LightSTATE: A Generalized Framework for Real-Time Human Activity Detection Using Edge-Based Video Processing and Vision Language Models
Author(s) -
Anik Debnath,
Yong-Woon Kim,
Yung-Cheol Byun
Publication year - 2025
Publication title -
ieee access
Language(s) - English
Resource type - Magazines
SCImago Journal Rank - 0.587
H-Index - 127
eISSN - 2169-3536
DOI - 10.1109/access.2025.3574659
Subject(s) - aerospace , bioengineering , communication, networking and broadcast technologies , components, circuits, devices and systems , computing and processing , engineered materials, dielectrics and plasmas , engineering profession , fields, waves and electromagnetics , general topics for engineers , geoscience , nuclear engineering , photonics and electrooptics , power, energy and industry applications , robotics and control systems , signal processing and analysis , transportation
Human activity detection plays a vital role in applications such as healthcare monitoring, smart environments, and security surveillance.

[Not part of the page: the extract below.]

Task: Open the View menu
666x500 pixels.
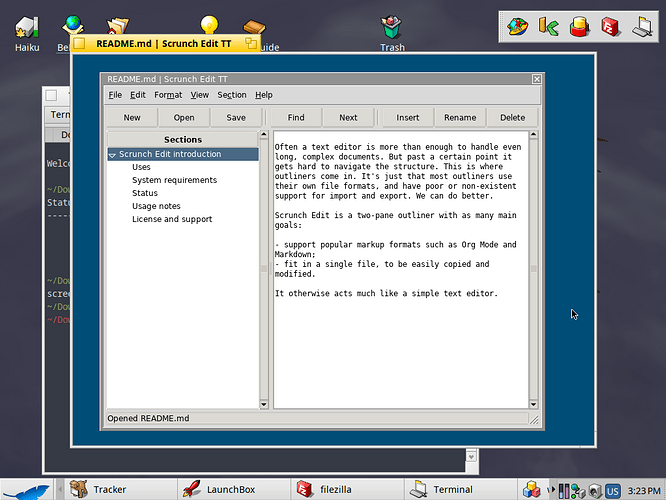Action: [x=200, y=95]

However, traditional methods often rely on computationally intensive models, which are unsuitable for edge devices due to their limited resources and high latency. This research introduces a new approach named LightSTATE, a lightweight hybrid framework designed for real-time activity detection by integrating edge-based preprocessing with cloud-hosted Vision Language Models (VLMs). The system processes video streams through efficient frame extraction, edge detection and Root Mean Square Error (RMSE)-based frame filtering to identify significant motion events. These selected frames are transmitted to the cloud for semantic analysis and state recognition. The system utilizes GPT-4o as the vision-language model to generate rich, descriptive captions for human state understanding. LightSTATE was evaluated on a curated dataset of 9 real-world videos containing 634 frames, with 320 labeled frames used for testing. The framework demonstrated high accuracy in detecting predefined states, with an average precision of 0.98, an average recall of 0.98, and an average F1-score of 0.98. The experimental results confirm that the average frame processing time is approximately 0.8–0.9 seconds, ensuring suitability for real-time applications. Due to the scarcity of publicly accessible datasets, we compiled a custom dataset to effectively assess the performance of our proposed approach. The results validate the scalability and real-time capabilities of our proposed system, making it a promising solution for continuous monitoring applications. This study establishes LightSTATE as a scalable, efficient, and privacy-preserving framework for real-time human activity detection. Future work will focus on extending its applicability to dynamic and multi-person scenarios while enhancing system adaptability for diverse use cases.